From: Dictionary of American Fighting Ships

William Badger

William Badger was a New Hampshire shipwright who built the 74-gun ship-of-the-line Washington and merchant ships for the West Indies trade. The whaling ship William Badger may have been named for him.


(Whaler: t. 334; l. 106'0"; b. 26'0"; dph. 13'3"; a 1 32-pdr.)

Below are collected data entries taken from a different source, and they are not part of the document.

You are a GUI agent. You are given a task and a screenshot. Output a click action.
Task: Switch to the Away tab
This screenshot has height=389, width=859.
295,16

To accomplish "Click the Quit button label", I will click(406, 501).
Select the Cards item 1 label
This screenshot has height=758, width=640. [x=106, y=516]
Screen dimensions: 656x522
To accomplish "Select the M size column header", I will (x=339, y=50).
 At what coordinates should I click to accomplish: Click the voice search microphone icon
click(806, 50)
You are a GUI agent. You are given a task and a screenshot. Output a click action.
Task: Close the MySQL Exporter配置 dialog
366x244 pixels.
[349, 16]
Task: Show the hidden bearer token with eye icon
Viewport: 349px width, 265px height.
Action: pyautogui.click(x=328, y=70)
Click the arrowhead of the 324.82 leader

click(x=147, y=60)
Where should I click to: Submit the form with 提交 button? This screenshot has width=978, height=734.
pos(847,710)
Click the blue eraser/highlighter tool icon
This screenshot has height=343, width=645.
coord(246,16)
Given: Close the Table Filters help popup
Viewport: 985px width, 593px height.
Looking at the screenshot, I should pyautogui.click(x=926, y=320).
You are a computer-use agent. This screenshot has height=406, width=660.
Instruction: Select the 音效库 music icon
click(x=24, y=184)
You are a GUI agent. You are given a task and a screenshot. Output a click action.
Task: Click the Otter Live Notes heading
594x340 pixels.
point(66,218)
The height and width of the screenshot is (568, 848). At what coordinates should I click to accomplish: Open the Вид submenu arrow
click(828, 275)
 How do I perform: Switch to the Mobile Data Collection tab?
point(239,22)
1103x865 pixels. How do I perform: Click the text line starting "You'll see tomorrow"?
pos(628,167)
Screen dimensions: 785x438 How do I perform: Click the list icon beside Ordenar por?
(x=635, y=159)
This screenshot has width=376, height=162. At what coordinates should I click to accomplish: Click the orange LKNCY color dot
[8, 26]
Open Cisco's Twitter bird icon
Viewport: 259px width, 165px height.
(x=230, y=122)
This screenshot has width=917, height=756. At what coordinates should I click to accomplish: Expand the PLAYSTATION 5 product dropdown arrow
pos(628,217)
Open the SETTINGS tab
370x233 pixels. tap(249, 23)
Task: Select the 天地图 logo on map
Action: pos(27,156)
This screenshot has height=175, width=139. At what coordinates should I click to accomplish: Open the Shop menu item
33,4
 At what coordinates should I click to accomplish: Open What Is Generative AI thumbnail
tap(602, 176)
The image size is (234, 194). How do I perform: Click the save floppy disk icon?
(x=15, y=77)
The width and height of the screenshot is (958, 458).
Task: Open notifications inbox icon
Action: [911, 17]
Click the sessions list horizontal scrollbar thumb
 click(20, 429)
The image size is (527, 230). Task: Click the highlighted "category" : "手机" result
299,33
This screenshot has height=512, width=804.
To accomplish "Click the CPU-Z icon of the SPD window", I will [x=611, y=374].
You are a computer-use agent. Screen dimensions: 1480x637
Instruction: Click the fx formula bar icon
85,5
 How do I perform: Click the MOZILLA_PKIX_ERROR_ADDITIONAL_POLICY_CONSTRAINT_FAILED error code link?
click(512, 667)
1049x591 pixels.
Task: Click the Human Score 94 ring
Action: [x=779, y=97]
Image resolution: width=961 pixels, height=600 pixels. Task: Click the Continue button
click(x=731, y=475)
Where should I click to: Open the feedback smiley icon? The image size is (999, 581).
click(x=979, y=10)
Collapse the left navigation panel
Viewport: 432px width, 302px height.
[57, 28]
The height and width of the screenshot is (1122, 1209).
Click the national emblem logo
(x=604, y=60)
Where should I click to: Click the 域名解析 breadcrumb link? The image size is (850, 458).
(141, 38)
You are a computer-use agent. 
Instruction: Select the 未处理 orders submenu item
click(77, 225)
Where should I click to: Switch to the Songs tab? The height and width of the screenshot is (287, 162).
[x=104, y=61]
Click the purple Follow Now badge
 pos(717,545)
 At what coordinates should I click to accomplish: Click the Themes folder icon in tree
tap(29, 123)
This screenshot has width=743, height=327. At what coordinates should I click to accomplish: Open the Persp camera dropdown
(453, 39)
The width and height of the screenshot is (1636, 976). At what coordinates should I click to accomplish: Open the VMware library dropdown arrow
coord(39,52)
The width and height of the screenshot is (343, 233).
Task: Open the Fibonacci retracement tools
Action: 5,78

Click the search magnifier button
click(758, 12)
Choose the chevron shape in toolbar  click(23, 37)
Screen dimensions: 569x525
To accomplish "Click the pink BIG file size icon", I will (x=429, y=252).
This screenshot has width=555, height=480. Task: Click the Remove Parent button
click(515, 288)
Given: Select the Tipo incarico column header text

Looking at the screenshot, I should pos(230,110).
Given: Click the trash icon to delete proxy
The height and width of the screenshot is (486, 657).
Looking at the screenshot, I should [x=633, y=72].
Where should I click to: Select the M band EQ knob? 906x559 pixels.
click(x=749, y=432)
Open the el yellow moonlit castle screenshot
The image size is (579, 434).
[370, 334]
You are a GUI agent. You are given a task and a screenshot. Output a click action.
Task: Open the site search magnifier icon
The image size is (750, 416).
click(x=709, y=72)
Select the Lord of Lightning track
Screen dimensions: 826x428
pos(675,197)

William Badger-a wooden-hulled whaling ship was purchased by the Navy on 18 May 1861 from Henry F. Thomas, at New Bedford, Mass. Assigned to the North Atlantic Blockading Squadron, William Badger served as a stationary supply ship at Hampton Roads, Va., into the summer of 1862. Late in July William Badger-laden with a "goodly supply of provisions, clothing, and stores" for the ships of the Union Navy maintaining the blockade off Confederate-held Wilmington, N.C.-was towed by the steamer State of Georgia to the North Atlantic Blockading Squadron base at Beaufort, N.C. She remained there as a supply hulk for the remainder of the Civil War and, on occasion, served as an accommodations vessel.

Sold at auction at Beaufort on 17 October 1865 to a Capt. James Abel, William Badger may have been broken up shortly thereafter, as she is not carried on mercantile lists in succeeding years.